• _PROBLEM TO WORK ON_: Using the records that appear below, write out exactly the lines from the one with "Suzhou Daoen Apparels Co., Ltd. (1356, 111)" through the one with "PVC branda (677, 1437)", keeping both end lines.

━━━━━ MATERIAL SHOWN

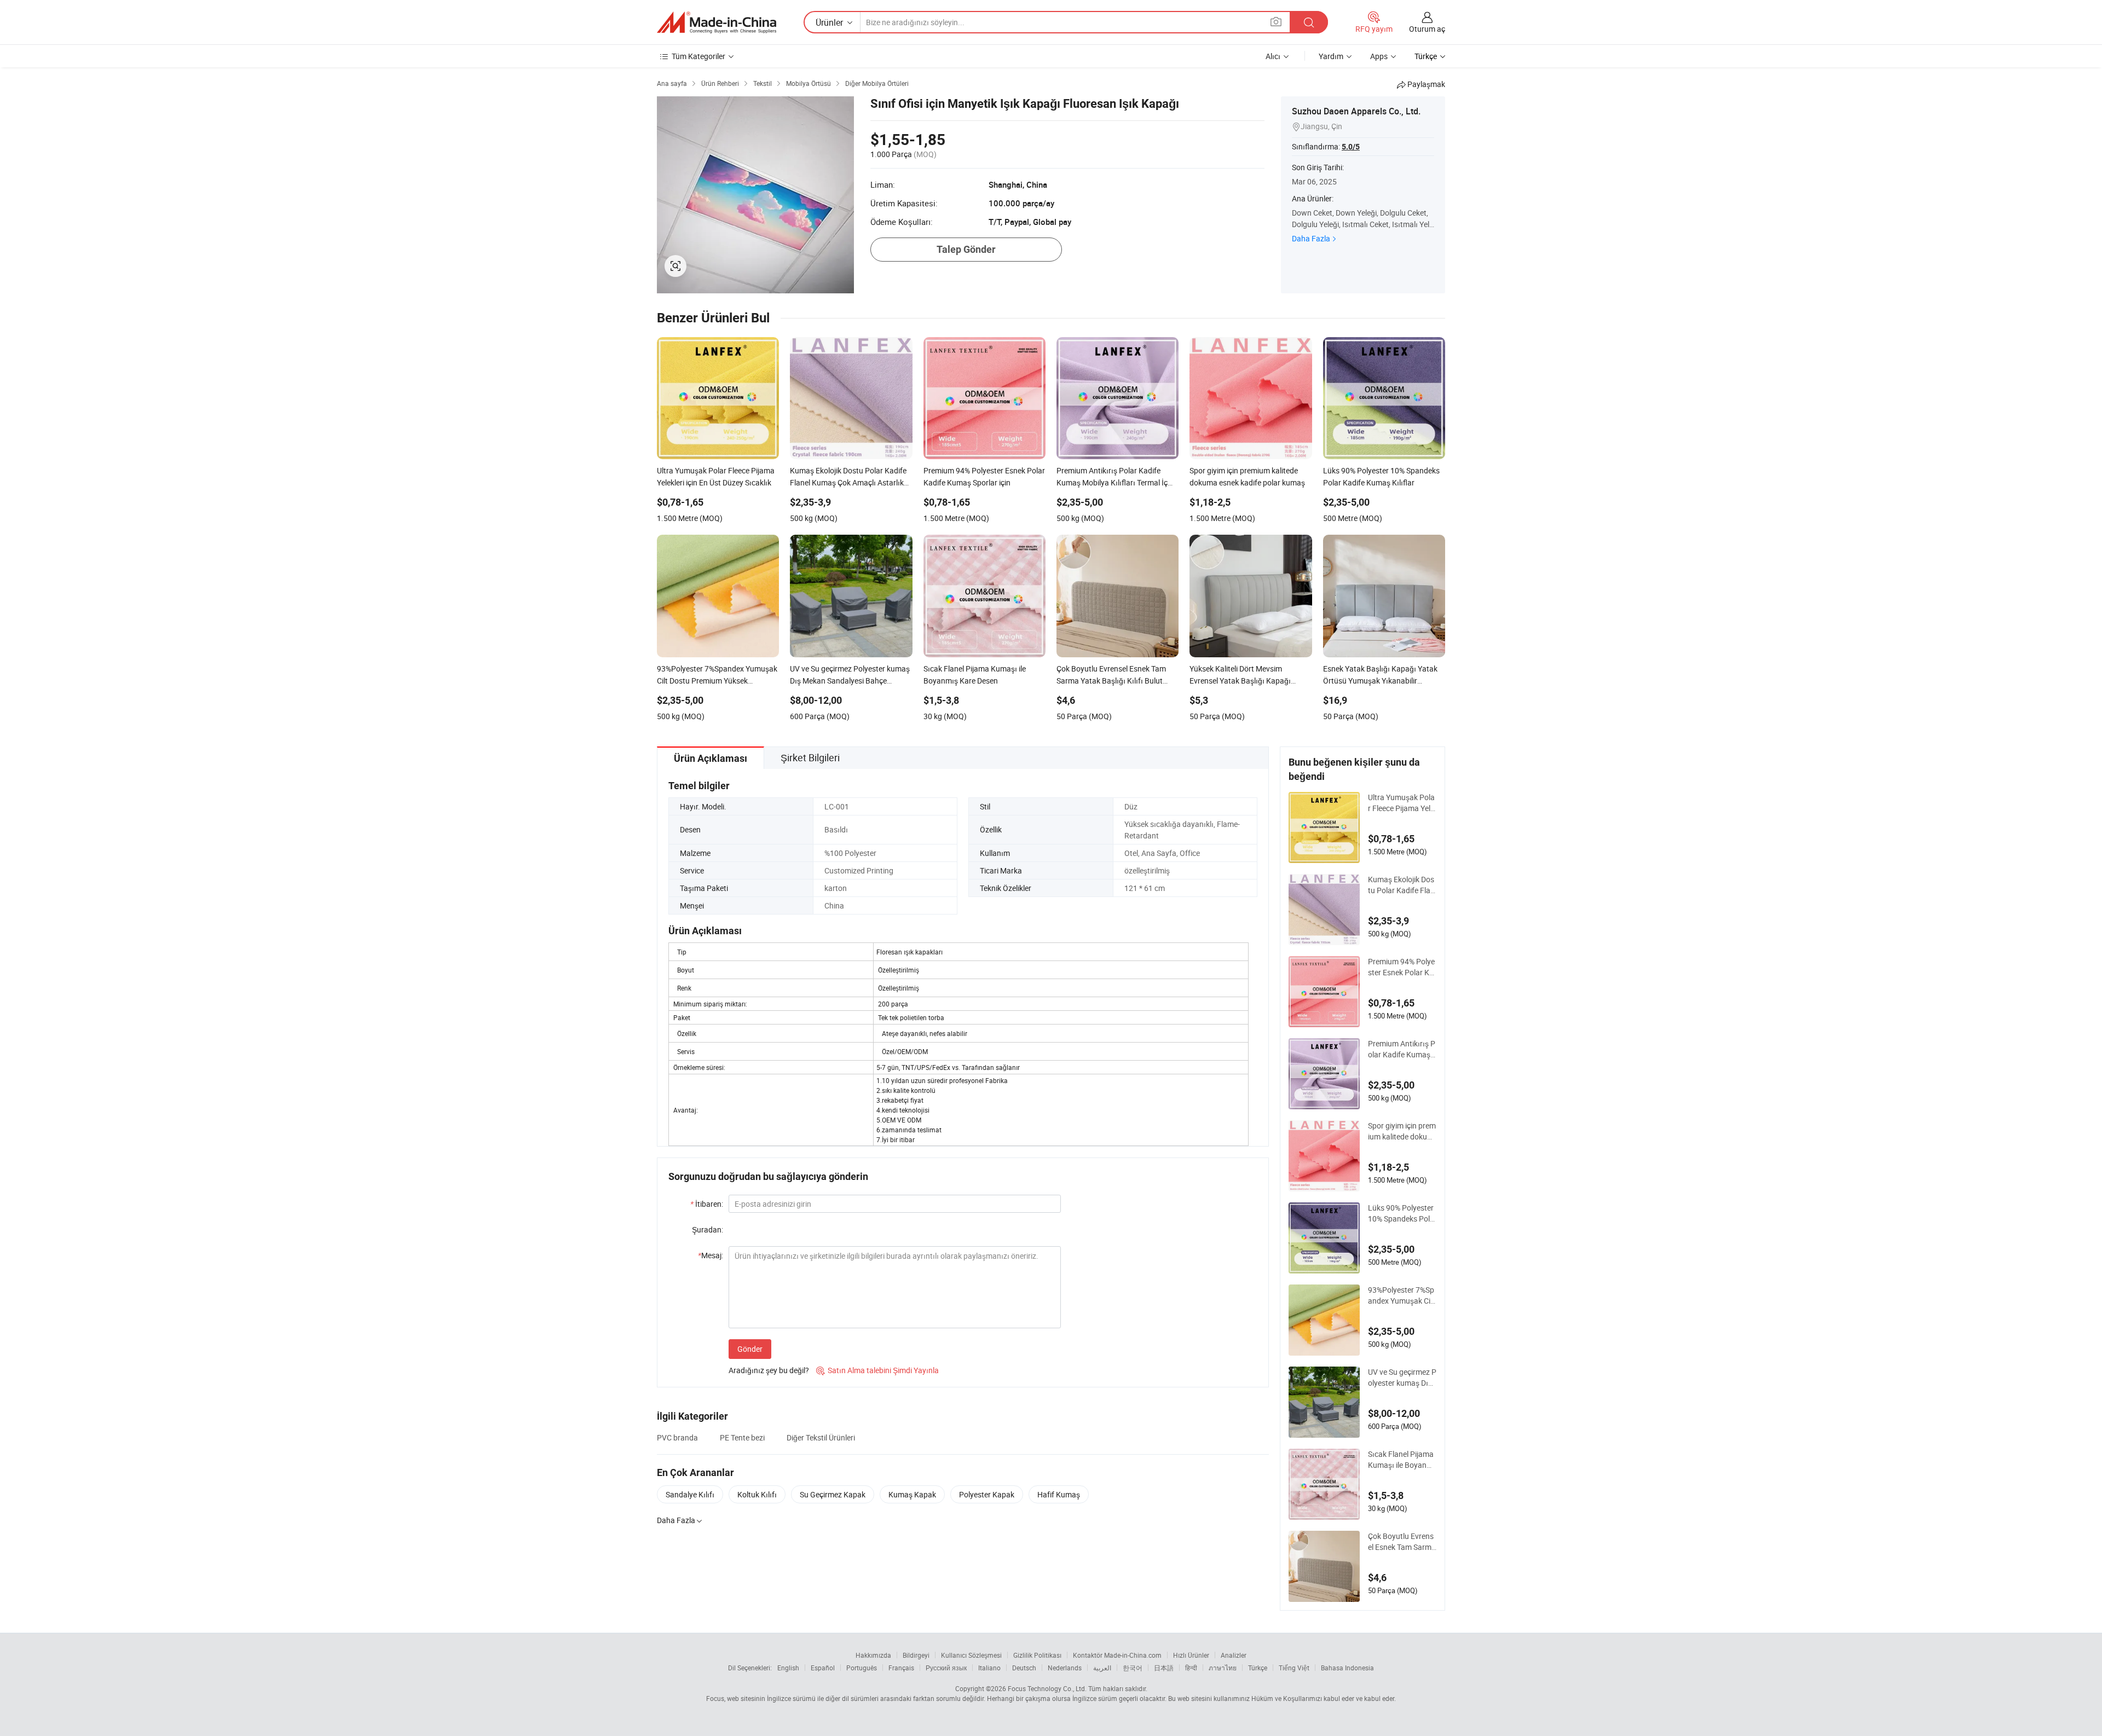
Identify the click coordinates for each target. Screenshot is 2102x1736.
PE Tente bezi (742, 1437)
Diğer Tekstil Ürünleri (821, 1437)
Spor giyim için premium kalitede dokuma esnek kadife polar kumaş (1402, 1131)
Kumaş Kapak (912, 1494)
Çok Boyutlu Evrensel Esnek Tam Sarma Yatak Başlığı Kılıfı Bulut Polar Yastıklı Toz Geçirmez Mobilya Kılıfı (1402, 1542)
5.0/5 (1351, 146)
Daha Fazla (1311, 238)
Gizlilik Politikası (1037, 1655)
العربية (1102, 1667)
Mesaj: (710, 1255)
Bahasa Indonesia (1347, 1667)
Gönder (750, 1349)
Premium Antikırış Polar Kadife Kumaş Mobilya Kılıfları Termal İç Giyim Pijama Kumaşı (1401, 1049)
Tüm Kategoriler (698, 56)
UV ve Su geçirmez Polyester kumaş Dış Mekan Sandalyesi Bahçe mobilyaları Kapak (1402, 1377)
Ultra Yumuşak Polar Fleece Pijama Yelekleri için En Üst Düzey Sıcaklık (1401, 803)
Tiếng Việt (1294, 1667)
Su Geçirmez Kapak (832, 1494)
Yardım (1331, 56)
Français (901, 1667)
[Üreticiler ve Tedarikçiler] (716, 22)
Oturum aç (1427, 29)
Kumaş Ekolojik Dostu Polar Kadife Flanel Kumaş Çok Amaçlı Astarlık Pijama (1401, 885)
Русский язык (946, 1667)
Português (861, 1667)
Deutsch (1024, 1667)
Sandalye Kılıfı (690, 1494)
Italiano (989, 1667)
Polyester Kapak (986, 1494)
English (788, 1667)
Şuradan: (707, 1229)
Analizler (1233, 1655)
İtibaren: (706, 1204)
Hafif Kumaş (1058, 1494)
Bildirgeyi (916, 1655)
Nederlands (1065, 1667)
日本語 (1164, 1667)
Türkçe (1257, 1667)
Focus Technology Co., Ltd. (1047, 1688)
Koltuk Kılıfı (757, 1494)
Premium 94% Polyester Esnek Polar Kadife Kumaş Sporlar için (1402, 967)
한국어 (1132, 1667)
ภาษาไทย (1223, 1667)
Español (823, 1667)
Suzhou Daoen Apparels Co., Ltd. (1356, 111)
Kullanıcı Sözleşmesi (971, 1655)
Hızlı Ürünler (1191, 1655)
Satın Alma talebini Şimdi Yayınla (877, 1370)
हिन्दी (1191, 1667)
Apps (1379, 56)
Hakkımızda (873, 1655)
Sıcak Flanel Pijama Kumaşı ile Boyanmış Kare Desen (1401, 1460)
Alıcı (1273, 56)
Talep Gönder (966, 249)
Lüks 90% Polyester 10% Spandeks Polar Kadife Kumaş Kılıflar (1401, 1213)
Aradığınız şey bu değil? (769, 1370)
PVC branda (677, 1437)
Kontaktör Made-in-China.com (1117, 1655)
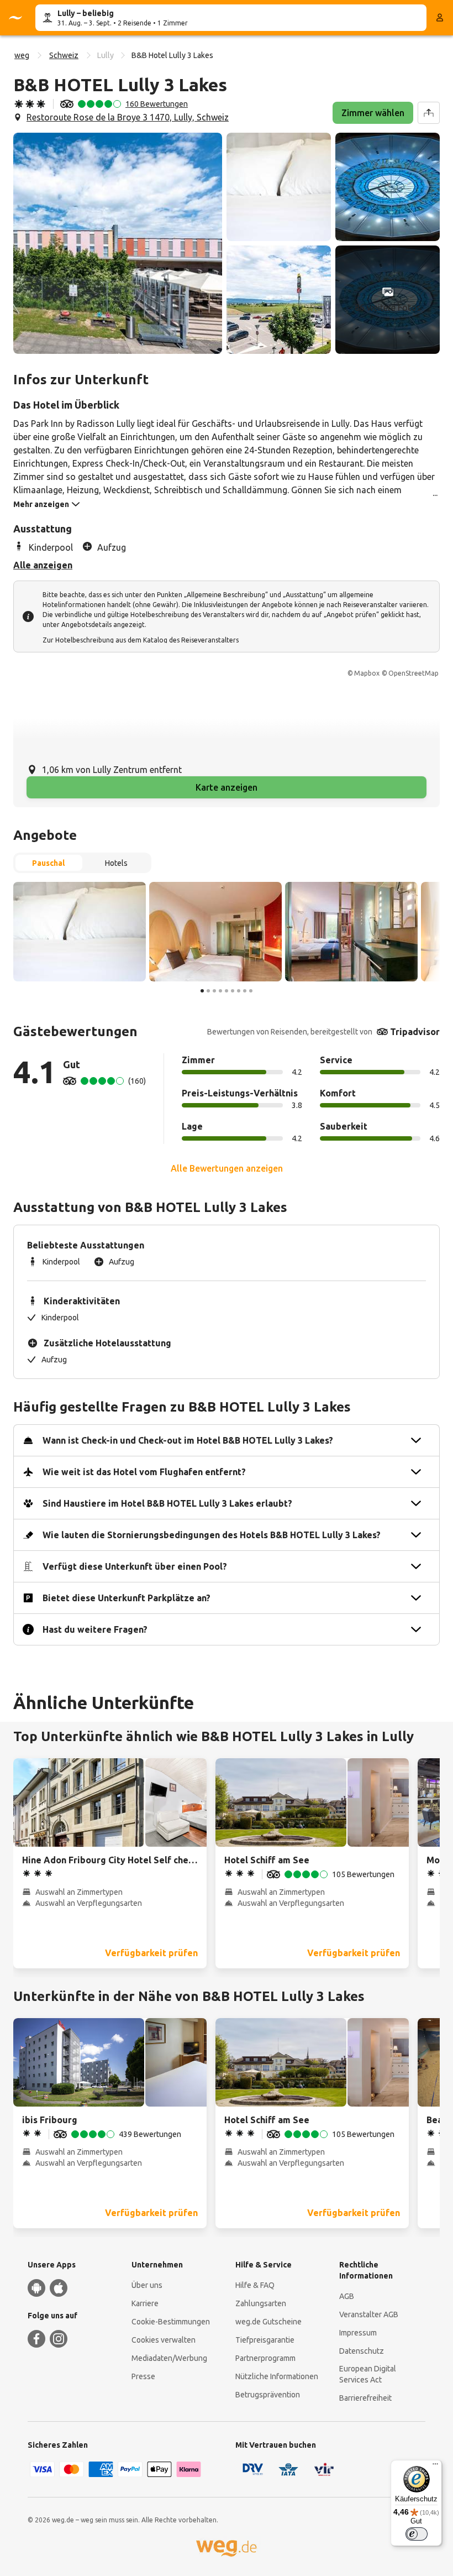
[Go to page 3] (214, 990)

━━━━━━━━━━

• _TASK SOLUTION_:
Suzhou Daoen Apparels Co., Ltd. (1356, 111)
Kullanıcı Sözleşmesi (971, 1655)
Hızlı Ürünler (1191, 1655)
Satın Alma talebini Şimdi Yayınla (877, 1370)
हिन्दी (1191, 1667)
Apps (1379, 56)
Hakkımızda (873, 1655)
Sıcak Flanel Pijama Kumaşı ile Boyanmış Kare Desen (1401, 1460)
Alıcı (1273, 56)
Talep Gönder (966, 249)
Lüks 90% Polyester 10% Spandeks Polar Kadife Kumaş Kılıflar (1401, 1213)
Aradığınız şey bu değil? (769, 1370)
PVC branda (677, 1437)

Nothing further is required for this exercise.